It is no coincidence or surprise that a president who would retweet “white power” messages and lace his administration with white nationalists would choose to relentlessly repopulate the federal courts with white men. Donald Trump has accomplished this, loudly and proudly, with the help of Senate Majority Leader Mitch McConnell, the Kentucky Republican, who has traded in his constitutional obligation to undertake robust legislative oversight over executive branch action for the chance to stack the judiciary with life-tenured ideologues loyal to conservative causes. It is a trade-off the American people will be suffering from for decades to come.
Last week, Cory Wilson became the face of this effort when he became the 200th federal judge to be confirmed by a Republican Senate during the Trump administration. In his first 40 months in office, Trump already has filled about 30 percent of the positions in the country’s federal appeals courts, where most of federal law is settled. Not a single one of Trump’s 53 confirmed appeals court nominees is Black. Only a single confirmed appeals court nominee is Latino. “Leave no vacancy behind” is the Republican slogan for this effort, Trump’s crowning achievement as president.
In this respect Trump isn’t just trying to undo what Barack Obama did during his presidency. Obama pushed through by far the most racially diverse group of federal judges of any president in American history. Trump is explicitly trying to undo that. But Trump also is seeking to stack the deck in his favor in the federal courts whether he is elected to a second term and seeks to advance his authoritarian agenda or is defeated this November and faces the (real and growing) possibility of criminal prosecution. The Trump judges in this respect aren’t just conservative ideologues sanctioned by the conservative Federalist Society. They are insurance policies.

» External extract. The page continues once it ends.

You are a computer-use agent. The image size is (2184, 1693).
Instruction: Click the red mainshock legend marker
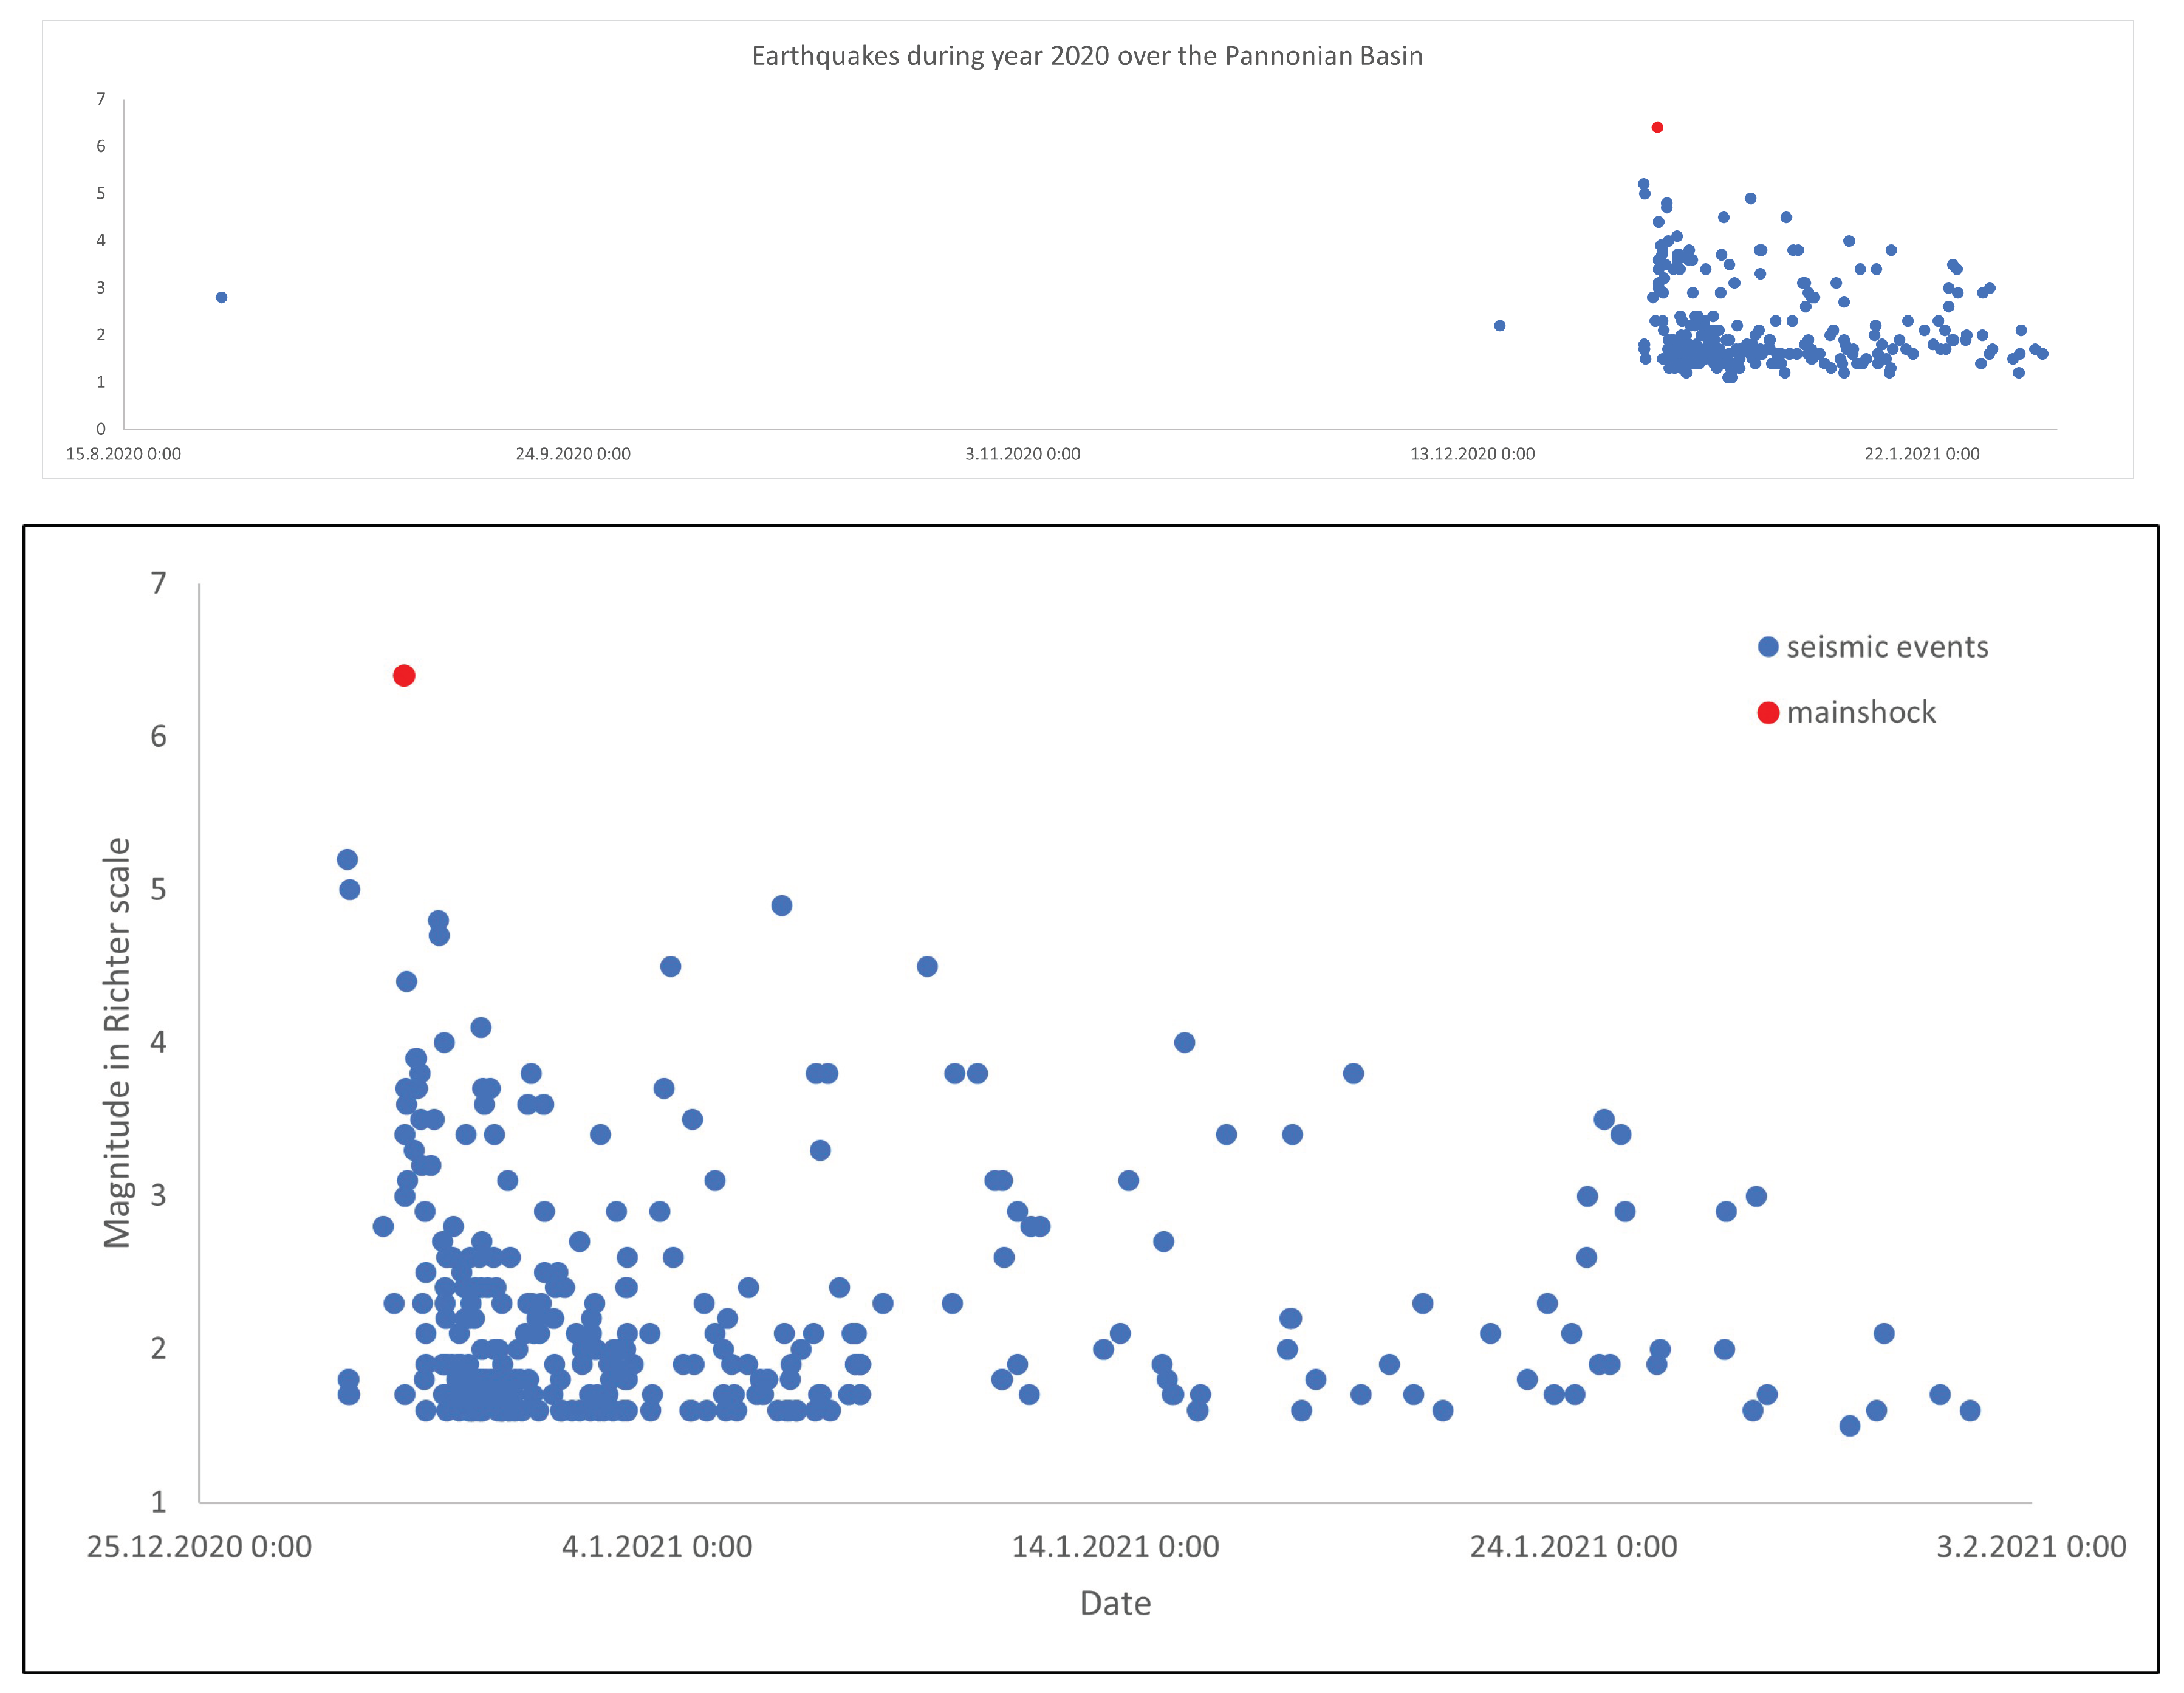[x=1768, y=712]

Insurance policies — and political and legal landmines set to disrupt the policies of future Democratic administrations. Let’s be clear: A generation or two from now many of these judges will be issuing injunctions to thwart progressive policies or to protect conservative causes. They will be solid votes to undermine voting rights and the rights of criminal defendants and prisoners. They will be hostile to the rights of minority litigants and those who bring First Amendment cases challenging government restrictions on free speech and government endorsement of religion.
Many of the Trump nominees were legitimately qualified for their jobs as judges — or at least as qualified as most of the judicial nominees of past presidents. (We can argue another time how unfair it is that so few former public defenders compared with so many former prosecutors are tapped to become judges). But, let’s face it, many other Trump judges are patently unqualified for the jobs they got, either because they lacked any relevant experience or because their legal and constitutional views were alarmingly strident. Those judges are still going to be fouling up the law when your children and grandchildren care about the courts.
With an earnest Senate performing a reasonable facsimile of its “advice and consent” function, these unworthy Trump judges would have lost their confirmation battles or at least been given the chance to withdraw their nominations. Put another way: there are many Bush-era and Obama-era judicial nominees (Miguel Estrada comes to mind before Merrick Garland does) who were wrongly refused their rightful seats on a federal bench despite being manifestly more qualified than some of the Trump judges stuffed through McConnell’s Senate in the past three years.
The racial message the Trump administration has sent through the nomination of its federal judges doesn’t end with the judiciary. When it comes to the Justice Department, and federal prosecutors, the president and his attorneys general have ensured that U.S. attorney’s offices around the country are led predominantly by white men, too. There are 93 offices around the country. That means 93 U.S. attorneys. There are today just seven who are women. There are only two who are Black. This is no coincidence. It’s an insult to qualified candidates who are women and people of color.
One open question now is whether Joe Biden, the presumptive Democratic nominee for president, will make the makeup of the federal judiciary a major campaign theme in the months ahead. There is little reason to think he will. Nor is there much reason to think that the Democrats will be as single-minded and efficient as their Republican counterparts have been in nominating and confirming federal judges should Biden win. One of the most lasting critiques of the Obama administration is that it didn’t prioritize or fight hard enough for its judicial confirmations when it had the chance.
Senate Democrats, stymied so often these past three years in trying to block unqualified Trump judicial nominees, have tried in the past few months to seize the initiative by calling out the Federalist Society’s role in vetting and promoting those nominees. But that’s not enough. Democrats should be (and are) working now on vetting potential judicial nominees so they can produce a list of impeccably qualified people on January 20 should Biden win. There must be two plans of action. One in case the Democrats win back the Senate and one in case they don’t, and a Biden White House has to deal with McConnell’s resurrected obstructionism.
One thing is clear, however, no matter who wins in November. Decades from now, many of the federal judges Trump and McConnell rammed through the Senate will still be serving as little poison pills throughout the country. White men who believed in Donald Trump and in whom he and the Federalist Society believed. White men, dozens of whom are so extreme in their legal philosophy that they refused to even say that Brown v. Board of Education, the historic 1954 Supreme Court ruling that helped end legal segregation, is valid precedent. White men issuing definitive legal rulings in a country that looks less like them every single day.
The views expressed are the author’s own and not necessarily those of the Brennan Center.